Thinking Christianly about psychology involves how we view God (God-view), how we treat and respect His Word (Bible-view), and the unique lens we use to view the world around us (world-view). A proper perspective and faith understanding of God and His Word is necessary in developing a Christian worldview. Psychology without God is like watching a 3-D movie without glasses; it is fuzzy at best.
The Psychology Department’s Theme Verse is:
"The Sovereign Lord has given me an instructed tongue, to know the word that sustains the weary. He wakens me morning by morning, wakens my ear to listen like one being taught". (Isaiah 50:4)
This theme verse highlights the department's assumption that God’s Word provides the framework for our personal pain. Integration sees the Bible as a sifting grid. Psychology is then poured through that sifting grid. Whatever falls through agrees with Biblical principles and is thus good for use in counseling. Whatever does not fall through the grid, does not agree with biblical principles, and therefore should not be used in counseling, or applied to one's life.
Jesus stated in Matthew 22:37-39, "Love the Lord your God with all your heart and with all your soul and with all your mind. This is the first and greatest commandment. And the second is like it: love your neighbor as yourself."
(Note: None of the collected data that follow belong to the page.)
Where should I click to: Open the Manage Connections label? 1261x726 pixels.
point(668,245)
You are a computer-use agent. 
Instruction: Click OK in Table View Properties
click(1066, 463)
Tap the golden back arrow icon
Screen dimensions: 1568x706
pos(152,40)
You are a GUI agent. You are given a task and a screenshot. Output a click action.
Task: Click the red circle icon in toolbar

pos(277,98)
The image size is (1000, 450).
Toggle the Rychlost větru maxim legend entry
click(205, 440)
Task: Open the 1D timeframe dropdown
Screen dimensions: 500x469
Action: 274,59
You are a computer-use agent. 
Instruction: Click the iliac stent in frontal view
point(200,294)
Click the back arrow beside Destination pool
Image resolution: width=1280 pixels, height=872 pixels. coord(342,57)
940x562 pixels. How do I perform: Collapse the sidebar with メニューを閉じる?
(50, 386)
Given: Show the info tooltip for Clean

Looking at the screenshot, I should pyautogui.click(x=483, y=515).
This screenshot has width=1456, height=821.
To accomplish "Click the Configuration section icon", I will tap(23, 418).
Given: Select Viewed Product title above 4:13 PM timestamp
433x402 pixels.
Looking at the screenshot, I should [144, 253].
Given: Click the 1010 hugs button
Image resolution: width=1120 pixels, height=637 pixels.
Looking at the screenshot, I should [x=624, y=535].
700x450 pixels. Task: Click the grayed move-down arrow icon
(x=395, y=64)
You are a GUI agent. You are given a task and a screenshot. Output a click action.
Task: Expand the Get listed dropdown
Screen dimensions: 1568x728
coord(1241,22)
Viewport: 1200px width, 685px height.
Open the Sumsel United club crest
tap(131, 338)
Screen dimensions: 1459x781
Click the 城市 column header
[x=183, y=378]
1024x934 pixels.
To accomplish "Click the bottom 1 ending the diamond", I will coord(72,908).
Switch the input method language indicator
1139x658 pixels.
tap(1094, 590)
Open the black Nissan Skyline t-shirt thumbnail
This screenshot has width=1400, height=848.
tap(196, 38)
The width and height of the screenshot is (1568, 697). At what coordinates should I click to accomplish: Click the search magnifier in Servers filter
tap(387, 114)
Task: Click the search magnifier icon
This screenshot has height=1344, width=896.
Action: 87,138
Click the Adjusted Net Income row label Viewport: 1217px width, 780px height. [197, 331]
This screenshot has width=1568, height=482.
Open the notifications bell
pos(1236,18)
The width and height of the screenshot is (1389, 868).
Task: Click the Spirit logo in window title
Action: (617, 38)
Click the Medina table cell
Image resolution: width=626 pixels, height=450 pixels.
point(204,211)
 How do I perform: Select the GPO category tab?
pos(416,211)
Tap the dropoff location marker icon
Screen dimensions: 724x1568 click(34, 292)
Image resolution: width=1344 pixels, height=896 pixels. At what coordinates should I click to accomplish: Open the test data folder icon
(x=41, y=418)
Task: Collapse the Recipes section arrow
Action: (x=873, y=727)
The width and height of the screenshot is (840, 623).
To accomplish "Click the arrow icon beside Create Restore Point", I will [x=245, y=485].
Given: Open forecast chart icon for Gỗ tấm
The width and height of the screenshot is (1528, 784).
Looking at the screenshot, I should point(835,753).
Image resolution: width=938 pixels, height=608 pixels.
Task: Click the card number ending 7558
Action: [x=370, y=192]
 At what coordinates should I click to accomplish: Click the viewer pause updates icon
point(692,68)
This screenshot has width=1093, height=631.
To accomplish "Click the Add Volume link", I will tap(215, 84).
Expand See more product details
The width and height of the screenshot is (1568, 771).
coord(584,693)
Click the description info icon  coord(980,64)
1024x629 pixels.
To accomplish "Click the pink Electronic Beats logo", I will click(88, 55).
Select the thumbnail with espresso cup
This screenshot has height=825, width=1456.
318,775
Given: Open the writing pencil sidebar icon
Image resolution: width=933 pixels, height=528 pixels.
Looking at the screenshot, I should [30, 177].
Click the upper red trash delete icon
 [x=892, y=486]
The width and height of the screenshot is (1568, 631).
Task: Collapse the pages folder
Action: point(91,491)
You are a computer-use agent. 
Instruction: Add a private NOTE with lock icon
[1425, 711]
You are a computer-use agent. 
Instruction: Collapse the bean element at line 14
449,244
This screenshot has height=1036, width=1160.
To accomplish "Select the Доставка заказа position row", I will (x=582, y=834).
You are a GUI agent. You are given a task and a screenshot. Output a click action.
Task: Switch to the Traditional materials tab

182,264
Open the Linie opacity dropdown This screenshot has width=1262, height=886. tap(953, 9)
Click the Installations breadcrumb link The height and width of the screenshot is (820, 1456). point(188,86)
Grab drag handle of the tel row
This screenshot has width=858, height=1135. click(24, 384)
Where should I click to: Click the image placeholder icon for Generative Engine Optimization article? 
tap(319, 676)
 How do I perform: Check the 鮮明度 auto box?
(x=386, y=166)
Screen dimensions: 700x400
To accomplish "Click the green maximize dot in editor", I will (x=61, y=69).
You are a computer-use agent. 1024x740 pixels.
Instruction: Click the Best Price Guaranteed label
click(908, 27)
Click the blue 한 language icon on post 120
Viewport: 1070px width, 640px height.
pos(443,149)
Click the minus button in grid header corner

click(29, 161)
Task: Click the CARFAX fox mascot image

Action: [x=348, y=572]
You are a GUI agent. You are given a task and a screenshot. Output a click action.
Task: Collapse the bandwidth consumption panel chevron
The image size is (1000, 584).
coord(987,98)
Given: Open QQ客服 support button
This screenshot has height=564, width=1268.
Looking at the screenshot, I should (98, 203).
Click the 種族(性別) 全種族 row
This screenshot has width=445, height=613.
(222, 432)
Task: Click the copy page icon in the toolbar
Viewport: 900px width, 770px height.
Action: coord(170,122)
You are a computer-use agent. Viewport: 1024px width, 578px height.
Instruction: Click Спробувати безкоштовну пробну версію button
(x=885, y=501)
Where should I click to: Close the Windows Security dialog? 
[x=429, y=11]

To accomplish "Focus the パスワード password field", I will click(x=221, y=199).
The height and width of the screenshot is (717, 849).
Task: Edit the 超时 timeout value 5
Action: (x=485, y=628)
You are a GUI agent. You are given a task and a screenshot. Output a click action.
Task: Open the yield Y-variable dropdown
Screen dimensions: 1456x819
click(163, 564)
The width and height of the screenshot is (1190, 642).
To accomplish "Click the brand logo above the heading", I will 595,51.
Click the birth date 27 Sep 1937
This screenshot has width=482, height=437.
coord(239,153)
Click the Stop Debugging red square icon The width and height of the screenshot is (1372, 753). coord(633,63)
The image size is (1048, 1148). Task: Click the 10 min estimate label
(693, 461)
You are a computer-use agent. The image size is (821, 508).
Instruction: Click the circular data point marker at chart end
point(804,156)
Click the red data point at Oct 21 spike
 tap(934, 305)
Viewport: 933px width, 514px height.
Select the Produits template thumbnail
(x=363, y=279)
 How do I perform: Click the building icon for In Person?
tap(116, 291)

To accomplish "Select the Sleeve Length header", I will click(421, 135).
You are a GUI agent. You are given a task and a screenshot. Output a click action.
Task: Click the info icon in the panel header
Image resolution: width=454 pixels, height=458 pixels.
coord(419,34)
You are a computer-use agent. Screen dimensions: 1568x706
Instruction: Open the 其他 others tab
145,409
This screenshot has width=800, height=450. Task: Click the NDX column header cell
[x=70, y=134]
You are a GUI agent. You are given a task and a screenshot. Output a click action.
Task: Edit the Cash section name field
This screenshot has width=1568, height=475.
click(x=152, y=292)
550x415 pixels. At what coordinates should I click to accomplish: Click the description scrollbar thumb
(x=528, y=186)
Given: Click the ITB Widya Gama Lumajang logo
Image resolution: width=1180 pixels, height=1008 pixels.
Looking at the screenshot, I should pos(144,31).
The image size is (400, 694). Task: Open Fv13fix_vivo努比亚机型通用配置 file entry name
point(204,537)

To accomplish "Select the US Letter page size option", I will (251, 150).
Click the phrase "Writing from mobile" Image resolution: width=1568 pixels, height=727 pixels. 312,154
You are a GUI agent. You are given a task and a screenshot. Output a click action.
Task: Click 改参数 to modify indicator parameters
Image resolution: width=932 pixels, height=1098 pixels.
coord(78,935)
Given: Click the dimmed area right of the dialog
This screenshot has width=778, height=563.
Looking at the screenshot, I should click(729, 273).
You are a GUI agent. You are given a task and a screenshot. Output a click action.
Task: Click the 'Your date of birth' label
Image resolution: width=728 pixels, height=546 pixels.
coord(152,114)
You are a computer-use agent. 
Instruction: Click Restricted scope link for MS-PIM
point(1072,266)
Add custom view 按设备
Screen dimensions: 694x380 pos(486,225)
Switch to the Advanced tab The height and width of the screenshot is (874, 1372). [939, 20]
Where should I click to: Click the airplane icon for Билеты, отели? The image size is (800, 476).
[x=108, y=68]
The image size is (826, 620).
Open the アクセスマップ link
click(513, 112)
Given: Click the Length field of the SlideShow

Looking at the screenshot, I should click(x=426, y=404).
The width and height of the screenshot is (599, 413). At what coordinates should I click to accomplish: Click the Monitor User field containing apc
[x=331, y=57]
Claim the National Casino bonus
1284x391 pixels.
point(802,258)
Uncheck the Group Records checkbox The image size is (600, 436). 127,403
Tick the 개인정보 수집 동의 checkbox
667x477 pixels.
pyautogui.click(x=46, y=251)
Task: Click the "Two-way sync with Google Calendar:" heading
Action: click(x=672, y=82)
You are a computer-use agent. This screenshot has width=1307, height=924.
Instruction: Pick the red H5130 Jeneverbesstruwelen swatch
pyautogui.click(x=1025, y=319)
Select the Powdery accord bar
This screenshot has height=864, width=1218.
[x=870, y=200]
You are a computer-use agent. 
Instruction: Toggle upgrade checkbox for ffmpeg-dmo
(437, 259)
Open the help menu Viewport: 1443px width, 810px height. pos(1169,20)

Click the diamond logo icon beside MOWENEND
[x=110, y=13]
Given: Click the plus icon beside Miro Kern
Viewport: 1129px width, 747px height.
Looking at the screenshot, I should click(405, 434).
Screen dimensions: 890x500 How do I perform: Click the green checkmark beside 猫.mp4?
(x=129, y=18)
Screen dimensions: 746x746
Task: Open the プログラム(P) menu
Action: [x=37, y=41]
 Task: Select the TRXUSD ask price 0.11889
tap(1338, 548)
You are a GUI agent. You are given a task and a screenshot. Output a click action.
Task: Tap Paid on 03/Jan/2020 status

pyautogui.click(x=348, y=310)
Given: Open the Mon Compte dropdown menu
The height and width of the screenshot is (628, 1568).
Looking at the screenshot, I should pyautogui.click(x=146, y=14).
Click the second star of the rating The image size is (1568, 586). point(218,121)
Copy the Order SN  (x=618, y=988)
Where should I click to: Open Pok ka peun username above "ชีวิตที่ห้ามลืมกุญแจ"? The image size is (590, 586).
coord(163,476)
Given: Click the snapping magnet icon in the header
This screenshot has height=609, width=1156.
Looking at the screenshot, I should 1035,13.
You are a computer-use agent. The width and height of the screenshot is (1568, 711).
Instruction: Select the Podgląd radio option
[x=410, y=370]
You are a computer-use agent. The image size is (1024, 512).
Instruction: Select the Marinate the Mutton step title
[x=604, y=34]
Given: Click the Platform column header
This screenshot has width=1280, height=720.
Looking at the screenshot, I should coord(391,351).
This command encapsulates the entire discipline of psychology at Bryan College. The Bryan College Department of Psychology's mission is to aid students in their journey of loving and developing eternally meaningful relationships with God, others, and self.
This journey takes a lifetime to complete. Philippians 1:6, "Being confident of this, that he who began a good work in you will carry it on to completion until the day of Christ Jesus." The healthy personality flows out of the work of the Holy Spirit: love, joy, peace, patience, kindness, goodness, faithfulness, gentleness, and self-control. The Holy Spirit is an active agent in personal growth" (Walker, 2003). Human beings must rely on God's provision and the "body" for enabling them to become what we could never become through our own effort. "He is the head of the body, the church" (Galatians 1:18), and He wants to work in and through us.
The Psychology department is about equipping its students to help God's people on the journey. Larry Crabb puts it this way: "It's about learning a language that has the power to pull back the curtains on our soul, to move through the mess, and to help each other discover that what we really want is God" (Soul Talk, p. 9).
God's children are fallen image bearers who struggle with how to reflect that image more accurately. We are fallen creatures in a fallen world who desperately want to avoid the pain of this world's fallenness. Pain in life is inevitable; misery is optional. Misery is our fleshly attempt to make this life work without complete dependency on God. Our lust for control, waywardness and sinful self-reliance block the Spirit's desire to appropriate God’s grace in each of life's circumstances.
A theology of suffering is how to spiritually respond to the fallenness of this world without increasing our pain and without dishonoring our Lord. Counselors have the unique privilege of teaching this theology of suffering to clients that come to them with shattered lives and dreams. Counseling is the surgical application of God's Truth to a particular person’s need at a particular time in their lives. That discernment requires God dependency and a knowledge of the human heart. Psychology can help prepare the heart to receive the Word of truth but it does not add to or otherwise augment God's Truth.
We encourage our majors to minor in Bible to better develop this necessary dual competency in God's Word and the discipline of psychology. Finally, psychology and counseling are envisioned by this department to be servants of the church to inspire and instruct towards greater Christ likeness for God’s ultimate glory. To quote John Piper, "God is most glorified in us when we are most satisfied in Him."